Aztecs believed that cacao seed fell to the Earth straight from Heaven. By the way, they used the cacao beans instead of money. It is stated that a famous emperor of Aztecs, Montesuma, had even 40 thousand bags of cacao! Many theories exist about how cacao has reached Europe, but the fact that it was especially valued there is indisputable. In the XVI century the Spanish historian, Oviedo wrote: “Only a wealthy and noble man may go the length of drinking chocolate as he drinks…money.”
Inhabitants of the Central America were the first to learn how to produce chocolate, and they used it in liquid from. Supposedly, mankind (people of Mokaya culture) started relishing chocolate in 1900 BC. The heritage of Maya culture (paintings on walls, scripts and dish extant) speak of the usage of cacao. Chocolate was drunk, cacao was used as spice for meals. Liquid chocolate was usually not sweetened.
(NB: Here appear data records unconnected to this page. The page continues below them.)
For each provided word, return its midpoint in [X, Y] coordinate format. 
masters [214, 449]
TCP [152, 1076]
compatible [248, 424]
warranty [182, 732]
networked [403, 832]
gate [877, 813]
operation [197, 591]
By the way, it was available only for the nobility. Maya peoples, later Aztecs, liked the foam of the drink very much. Cacao beans used to be a monetary unit of the Maya and Aztec people. Cacao was also important for religious Aztec rituals.
In 1521, when the Spanish conquered Yucatan (currently Mexico), cacao beans were used as currency; however, the Spanish did not value cacao drink yet. Only after they decided to sweeten it by sugarcane sugar, the progeny of conquistadors started to like it. Then cacao spread over European wealthy men homes as a luxurious drink.
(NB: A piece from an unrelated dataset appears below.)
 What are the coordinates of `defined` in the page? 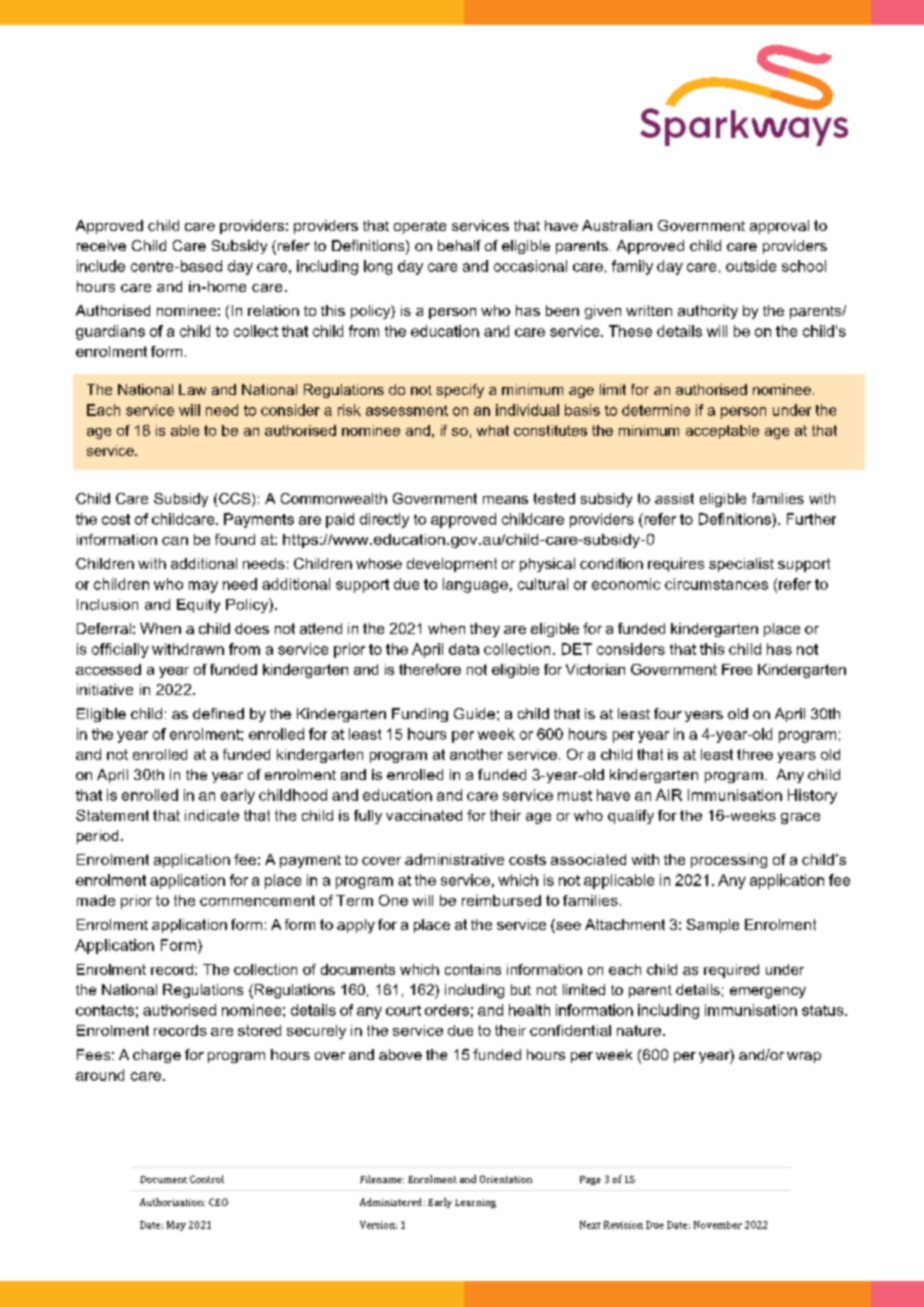 It's located at (218, 713).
Chocolate started gaining popularity only in the other half of the XIX century, when mass production became possible thanks to the industry advancement. The most significant works of European inventors that contributed to development of chocolate:
In 1828, a Dutch chemist, C. van Houten, created a hydraulic press of cacao that allowed squeezing cacao butter of ground beans; mixing it with cacao and additives, bars of chocolate started to be produced;
In 1847, the enterprise managed by the English family, “J. S. Fry & Sons” invented the way how to mix cacao powder and sugar mass with melted cacao butter and to produce a bar of chocolate;
In 1867, a Swiss chemist, Henri Nestlé, invented the way how to produce milk powder by evaporation. The Swiss chocolate producer of Alsace origin, Daniel Peter, invented how to use Nestlé milk powder for production of a new kind of chocolate. In 1879, the first bar of milk chocolate was produced.
In 1879, a Swiss, Rudolph Lindt developed the process known as “conching” (a long rolling of products for chocolate production in a special machine); this then produced the world’s first real eating chocolate, that would melt in the mouth, was sweet and flavourful. In 1886, the chocolate industry reached Lithuania; M. Abramson established the first confectionery and chocolate factory in Vilnius.